SOLVED

Reliably trigger alerts for Log Analytics log entries

Copper Contributor

MSDN documentation at https://docs.microsoft.com/en-us/azure/azure-monitor/platform/alert-log-troubleshoot states: "To mitigate data ingestion delay, the system waits and retries the alert query multiple times if it finds the needed data is not yet ingested".

We have an issue with triggering alerts and the issue suggests that described behavior is not very reliable as a lot of our alerts aren't fired. To be more precise - we ingress logs from Data Factory V2 into Log Analytics and watch for log entries with Level == "Error", based on number of results greater that 0 (Period = Frequency = 30 minutes). We expect that in case a log entry with Level == "Error" is generated by Data Factory and ingested into Log Analytics we shall receive an alert, but very often we don't. We tried to change Period to larger values (30 minutes) leaving Frequency at 15 but in this case there is a big chance to receive duplicated alerts which also is not good. Are there any recommended and reliable Period/Frequency/Query configuration strategy that guarantees no alerts are missing and also does not produce duplicated alerts?

10 Replies

Hi,

My testing shows that when there is delay of data ingestion the alert is still fired up. Of course the alert is inheriting that delay but I haven't found missing alerts so far. May be you can share more about the experience you have: what kind of data source you use? when you have missing alerts have you compared ingested time with Time Generated for those events? What is your exact query?

The exact query is:

search *
| where ResourceProvider == "MICROSOFT.DATAFACTORY" and (Level == "Error" or status_s == "Failed")
| order by TimeGenerated

 

Query is running over Log Analytics to which Data Factory V2 writes them (with several minutes delay, but it is hard to tell the exact numbers).
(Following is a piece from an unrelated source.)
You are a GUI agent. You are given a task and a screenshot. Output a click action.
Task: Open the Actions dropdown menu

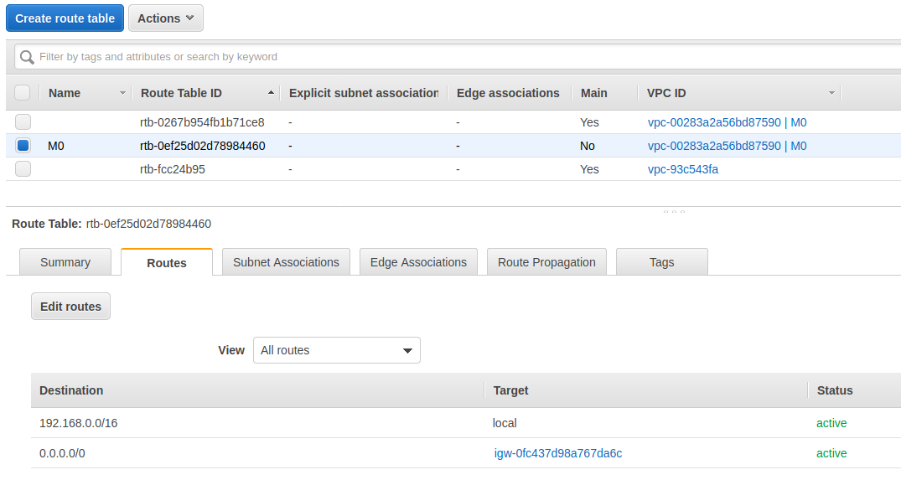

When I set Period = Frequency = 5 minutes then more than 50% of alert emails are missing, for Period = Frequency = 15 almost all logs relult in alert email, but not 100% all.
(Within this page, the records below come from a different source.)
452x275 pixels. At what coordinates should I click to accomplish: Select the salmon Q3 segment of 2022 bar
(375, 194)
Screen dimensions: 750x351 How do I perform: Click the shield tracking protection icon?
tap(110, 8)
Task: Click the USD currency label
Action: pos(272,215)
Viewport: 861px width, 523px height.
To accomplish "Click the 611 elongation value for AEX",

Except described issue there is a more severe issue, which may be related to the described one. When I navigate to Monitor -> Alerts I always see "All is good! You have no alerts." message which is really strange. I expect to see statistics about triggered alerts.

Because of this "You have no alerts." message it is hard to be sure that the issue is with alerts but not with emails (configured via Action Group). Our assumption was "there might be an issue with emails delivering, e.g. because of spam filters" but this assumption was dismissed after we configured Azure Function action type - azure functions are not invoked when emails are missing and are invoked when emails are delivered, so at least there is consistency with emails and Azure Function action types.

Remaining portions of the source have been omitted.